Shabila Dina, Jurnalis
Kamis 20 Februari 2025 12:05 WIB
Foto: Shabila/Okezone.
Share :

JAKARTA Google bekerja sama dengan Kementerian Komunikasi Digital (Komdigi) secara resmi meluncurkan Google Play Protect spada Hari Keamanan Berinternet 2025, Selasa, (18/2/2025). Pada kesempatan itu, Google juga menghadirkan diskusi panel tentang perlindungan anak dalam menggunakan perangkat digital, yang diisi oleh para pakar dari berbagai bidang terkait.

Diskusi yang berlangsung membahas mengenai tatangan serta peluang yang dihadapi terkait penggunaan perangkat digital oleh anak-anak.

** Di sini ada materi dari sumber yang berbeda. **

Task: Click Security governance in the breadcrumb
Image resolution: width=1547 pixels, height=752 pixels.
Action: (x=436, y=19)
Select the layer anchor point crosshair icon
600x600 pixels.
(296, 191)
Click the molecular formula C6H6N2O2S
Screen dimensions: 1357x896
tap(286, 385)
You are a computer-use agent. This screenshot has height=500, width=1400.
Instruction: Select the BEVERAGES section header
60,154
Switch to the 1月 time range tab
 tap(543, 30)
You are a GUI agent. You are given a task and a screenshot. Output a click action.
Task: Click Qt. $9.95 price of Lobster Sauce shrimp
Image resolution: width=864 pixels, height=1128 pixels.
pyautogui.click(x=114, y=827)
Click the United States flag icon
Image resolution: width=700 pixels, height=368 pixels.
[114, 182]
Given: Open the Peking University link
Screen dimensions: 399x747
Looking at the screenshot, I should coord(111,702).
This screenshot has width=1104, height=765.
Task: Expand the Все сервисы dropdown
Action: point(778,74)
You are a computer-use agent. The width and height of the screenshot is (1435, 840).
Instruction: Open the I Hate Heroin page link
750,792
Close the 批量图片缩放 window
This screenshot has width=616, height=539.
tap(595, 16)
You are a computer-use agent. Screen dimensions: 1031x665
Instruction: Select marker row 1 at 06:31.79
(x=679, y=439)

Peluang dan Tantangan Dunia Digital Bagi Anak-Anak

Kepala Hubungan Pemerintah dan Kebijakan Publik, Youtube Indonesia, dan Asia Tenggara, Danny Ardianto yang hadir sebagai salah satu panelis menyoroti bahwa tantangan terbesar dalam penggunaan teknologi digital adalah memastikan keamanan, kesehatan, dan manfaat positif bagi anak-anak.

Menurutnya, keamanan bukanlah tujuan akhir, melainkan fondasi penting agar penggunaan teknologi dapat berjalan sehat dan positif. Dengan fondasi keamanan, anak-anak dapat terhindar dari risiko fisik maupun mental, seperti konten yang tidak sesuai usia atau potensi bahaya lainnya.

“Aman itu adalah fondasi, jadi aman dari segala resiko, bahaya, baik itu fisik mau pun mental kemudian itu menjadi fondasi agar penggunaan teknologi bagi anak itu sehat artinya tidak berlebihan dan tidak membahayakan kemudian positif. Jadi digunakan hal-hal edukasi, hal hal yang mendorong kehidupan sehari-hari yang positif. Karena kalo aman saja artinya masih basic,” jelas Danny.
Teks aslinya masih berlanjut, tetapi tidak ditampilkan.